The Future of Print Belongs to Entrepreneurial Publishers
If you were looking to invest in a business, would you consider taking on a failing newspaper? With the state of the current publishing industry, you might think it wise to decline such an opportunity.
However, one businessman believes there is still very much a future in newspaper publishing and is eagerly on the hunt for new acquisitions.
Peter Masters saved Cornwall’s 200-year-old Sunday Independent title after it published its ‘final’ edition in April.
With a little debt-restructuring and a 20p increase in price, Masters reckons the paper is now ‘basically running at a profit’.
What’s more, since the businessman took over the title, its circulation has risen by four percent.
Speaking to Press Gazette, Masters said: ‘It isn’t going to stop here’.
Masters believes the future is very much in newsprint stating: ‘If we are selling piles of papers we can turn a loss-making paper into profit.

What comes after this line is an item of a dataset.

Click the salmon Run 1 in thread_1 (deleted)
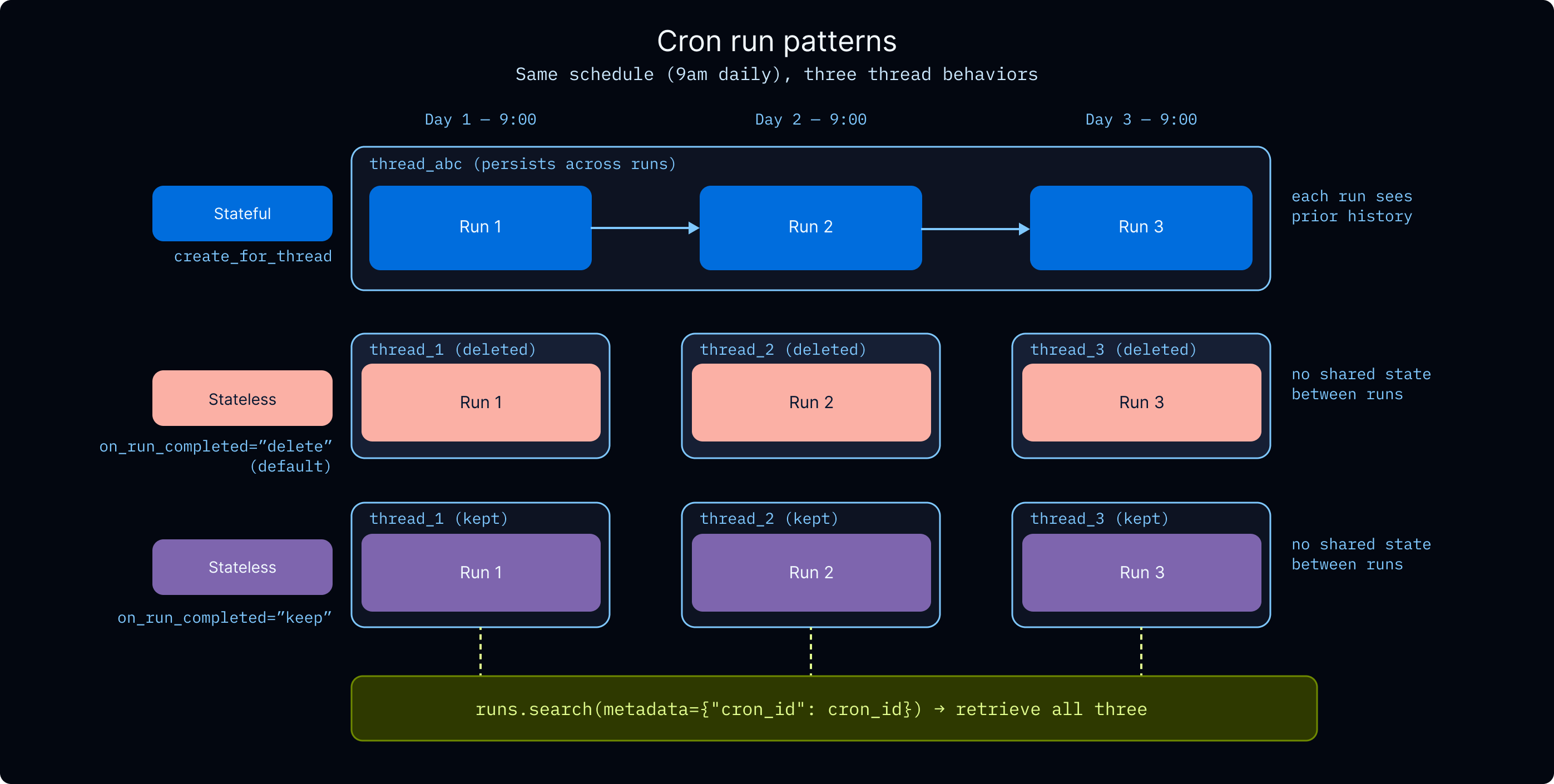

It’s all about getting those sales up.’
He added: ‘Investment in newsprint is what is going to bring in the readers.’
Suggesting the problem with the newspaper industry has more to do with the publishers’ businesses than the titles themselves, Masters said: ‘You can’t keep cutting things. The [business] model has been to cut staff, but it just doesn’t work. We have got to find out why papers aren’t selling and react to it and go for it.’
Highlighting the need for agility and a fresh perspective in the publishing industry, Masters said: ‘We are nimble and we are coming in fresh. We have got the titles, we have got rid of their massive overheads and we can be quick thinking and moving on our feet, which is great. We have brought in a machine that has operated from 2017 onwards, not 1977.’